Community health groups in California and across the country are training teens, many of them Hispanic or Latino, and deputizing them to serve as health educators at school, on social media, and in communities where covid vaccine fears persist. According to a 2021 survey commissioned by Voto Latino and conducted by Change Research, 51% of unvaccinated Latinos said they didn’t trust the safety of the vaccines. The number jumped to 67% for those whose primary language at home is Spanish. The most common reasons for declining the shot included not trusting that the vaccine will be effective and not trusting the vaccine manufacturers.
And vaccine hesitancy is not prevalent only among the unvaccinated. Although nearly 88% of Hispanic and Latinos have received at least one dose of a covid vaccine, few report staying up to date on their shots, according to the Centers for Disease Control and Prevention. The CDC estimated fewer than 13% of Hispanics and Latinos have received a bivalent booster, an updated shot that public health officials recommend to protect against newer variants of the virus.
Health providers and advocates believe that young people like Alma are well positioned to help get those vaccination numbers up, particularly when they help navigate the health system for their Spanish-speaking relatives.
“It makes sense we should look to our youth as covid educators for their peers and families,” said Dr.

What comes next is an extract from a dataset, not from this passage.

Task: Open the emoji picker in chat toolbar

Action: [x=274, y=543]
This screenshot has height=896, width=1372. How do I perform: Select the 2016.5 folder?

Tomás Magaña, an assistant clinical professor in the pediatrics department at the University of California-San Francisco. “And when we’re talking about the Latino community, we have to think deeply and creatively about how to reach them.”
Some training programs use peer-to-peer models on campuses, while others teach teens to fan out into their communities. FACES for the Future Coalition, a public youth corps based in Oakland, is leveraging programs in California, New Mexico, Colorado, and Michigan to turn students into covid vaccine educators. And the Health Information Project in Florida, which trains high school juniors and seniors to teach freshmen about physical and emotional health, integrates covid vaccine safety into its curriculum.
In Fresno, the junior community health worker program, called Promotoritos, adopted the promotora model. Promotoras are non-licensed health workers in Latino communities tasked with guiding people to medical resources and promoting better lifestyle choices. Studies show that promotoras are trusted members of the community, making them uniquely positioned to provide vaccine education and outreach.
“Teenagers communicate differently, and they get a great response,” said Sandra Celedon, CEO of Fresno Building Healthy Communities, one of the organizations that helped design the internship program for students 16 and older. “During outreach events, people naturally want to talk to the young person.”
The teens participating in Promotoritos are mainly Latino, immigrants without legal status, refugee students, or children of immigrants. They undergo 20 hours of training, including social media campaign strategies. For that, they earn school credit and were paid $15 an hour last year.
“Nobody ever thinks about these kids as interns,” said Celedon. “So we wanted to create an opportunity for them because we know these are the students who stand to benefit the most from a paid internship.”
Last fall, Alma, who is Latina, and three other junior community health workers distributed covid testing kits to local businesses in their neighborhood. Their first stop was Tiger Bite Bowls, an Asian fusion restaurant. The teens huddled around the restaurant’s owner, Chris Vang, and asked him if he had any questions about covid. Toward the end of their conversation, they handed him a handful of covid test kits.
“I think it’s good that they’re aware and not afraid to share their knowledge about covid,” Vang said. “I’m going to give these tests to whoever needs them — customers and employees.”
There’s another benefit of the program: exposure to careers in health care.
California faces a widespread labor shortage in the health care industry, and health professionals don’t always reflect the increasing diversity of the state’s population, Hispanics and Latinos represent 39% of California’s population, but only 6% of the state’s physician population and 8% of the state’s medical school graduates, according to a California Health Care Foundation report.
Alma said she joined the program in June after she saw a flyer at the school counselor’s office. She said it was her way to help prevent other families from losing a loved one.
Now, she is interested in becoming a radiologist.
“At my age,” Alma said, “this is easily the perfect way to get involved.”